Barcelona, hace cien años

En el año 2014, la Fundación Joan Miró organizó una muestra titulada «Barcelona zona neutral» (1914-18), cuyo discurso repasaba los años más gloriosos de la capital catalana que frisan las primeras décadas del siglo XX. Cuando, aprovechándose de una Europa entreguerras, atrajo el no va más del arte, el ensayo y el espectáculo de aquel tiempo. Barcelona era París con todas sus fiestas y se hablaba castellano, francés, inglés, catalán, y lo que hiciera falta.

Lo mismo que se organizaba en alguno de sus garitos portuarios un combate de boxeo entre el poeta maldito de moda, Arthur Cravan, y Jack Johnson -para más señas, afroamericano y que fue condenado por cruzar de un estado a otro de Estados Unidos con una mujer blanca colgada del brazo-, que recogió en imágenes irrepetibles quien fuera fotógrafo de la revista «Blanco y Negro», Josep Brangulí.

Pongamos otros nombres de aquel cosmopolitismo barcelonés: Gleizes, Picabia, Sonia y Robert Delaunay, un Picasso que se trajo a los ballets rusos. El cosmopolitismo también podía ser tan cañí como cabaretero con el soniquete de las estrellas de la revista y sus rutilantes nombres artísticos: Raquel Meller, Tórtola Valencia y La Chelito.

Hace unos días me llegó la nota de un hotel, de nombre Majéstic, que abrió sus puertas en abril de 1918 en el Paseo de Gracia, aquella época en que Barcelona era París con todas sus fiestas.
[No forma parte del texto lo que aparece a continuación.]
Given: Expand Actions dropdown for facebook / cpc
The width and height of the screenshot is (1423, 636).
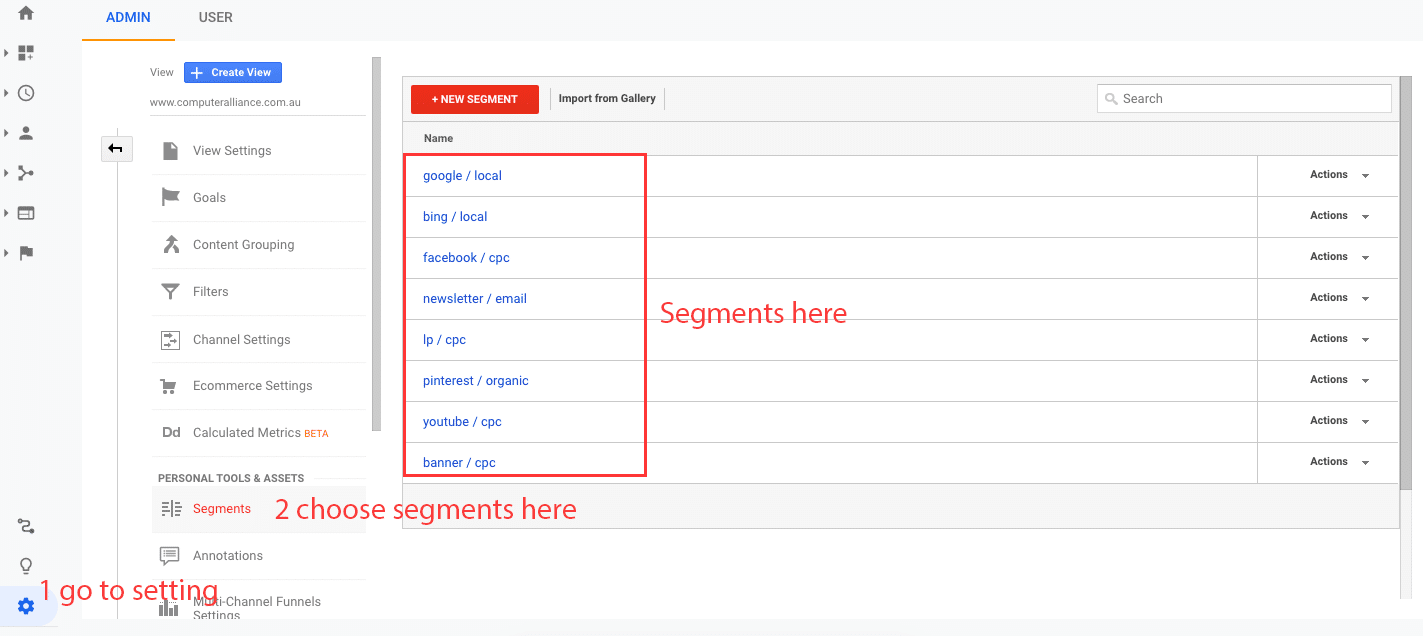Looking at the screenshot, I should pos(1339,257).
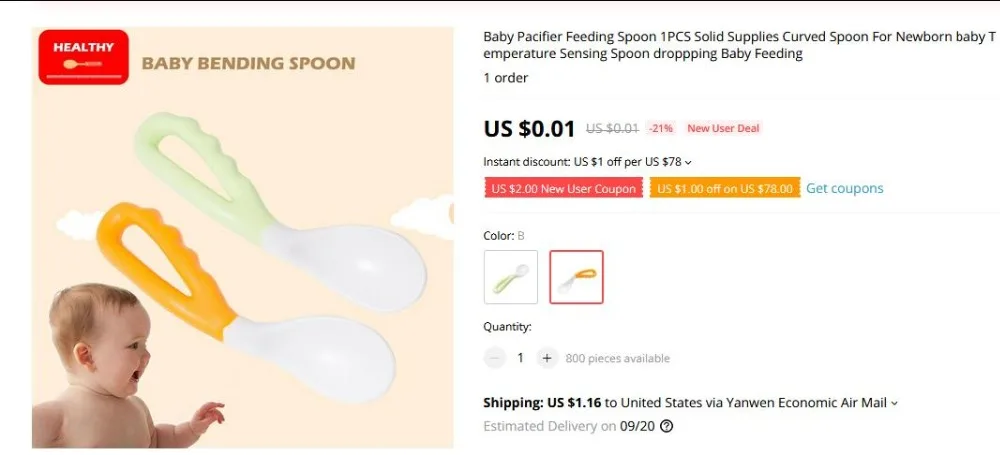Click the estimated delivery help question-mark icon

point(666,426)
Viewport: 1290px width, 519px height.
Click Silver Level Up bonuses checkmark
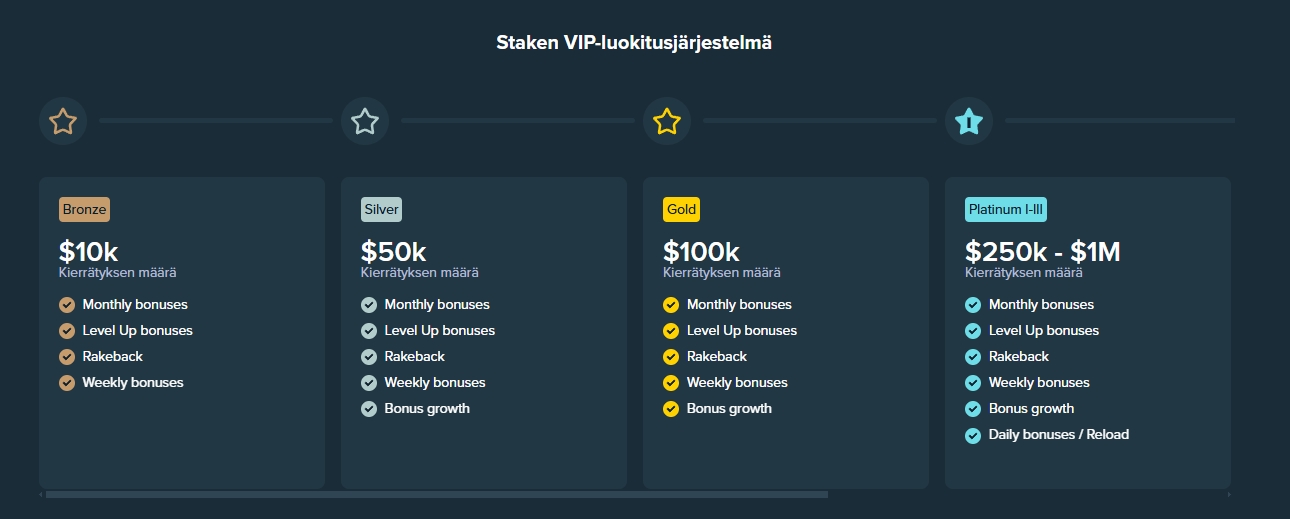(x=369, y=331)
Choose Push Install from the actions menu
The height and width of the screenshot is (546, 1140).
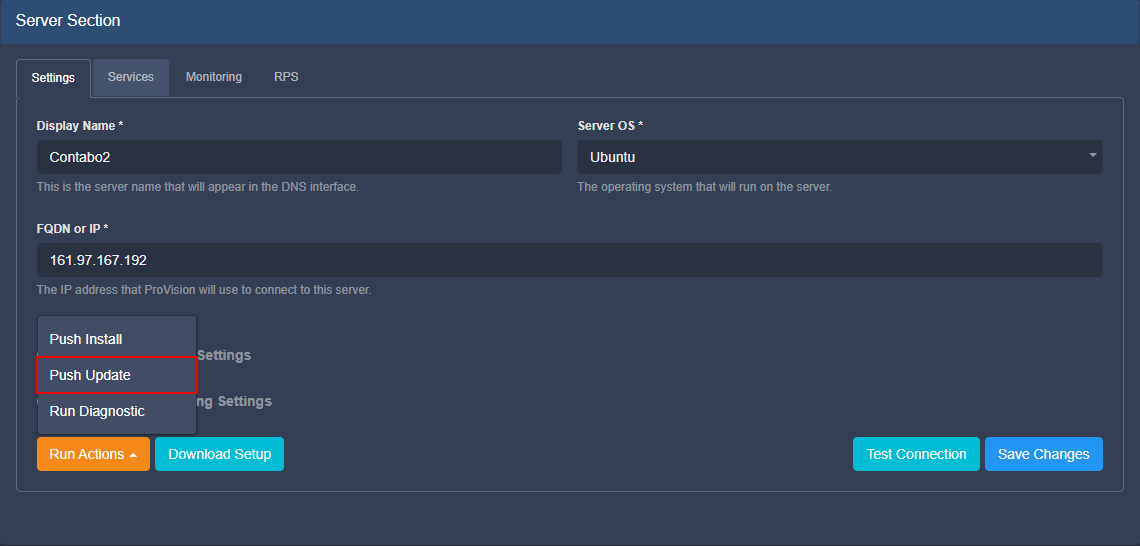click(86, 339)
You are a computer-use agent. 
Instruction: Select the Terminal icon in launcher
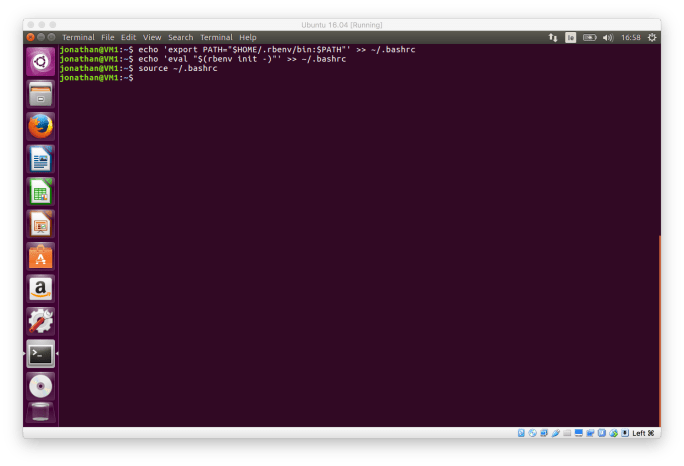pos(40,354)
Por curiosidad -me atrajo la colección de más de mil piezas de arte contemporáneo que ha atesorado en sus cien años de historia-, me adentré en las páginas del catálogo conmemorativo: de Urgell a Anish Kapoor, para que se hagan una idea del amplio espectro.

Prosigo entretenida en la lectura y en el álbum de fotos. En sus habitaciones reposaron sus andanzas una Reina, Victoria Eugenia, una bailarina mítica, Josephine Baker, un premio Nobel, Hemingway, el Lorca de Granada y el Antonio Machado de los campos de Castilla. Barcelona, la ciudad de los prodigios, como la llamó Eduardo Mendoza.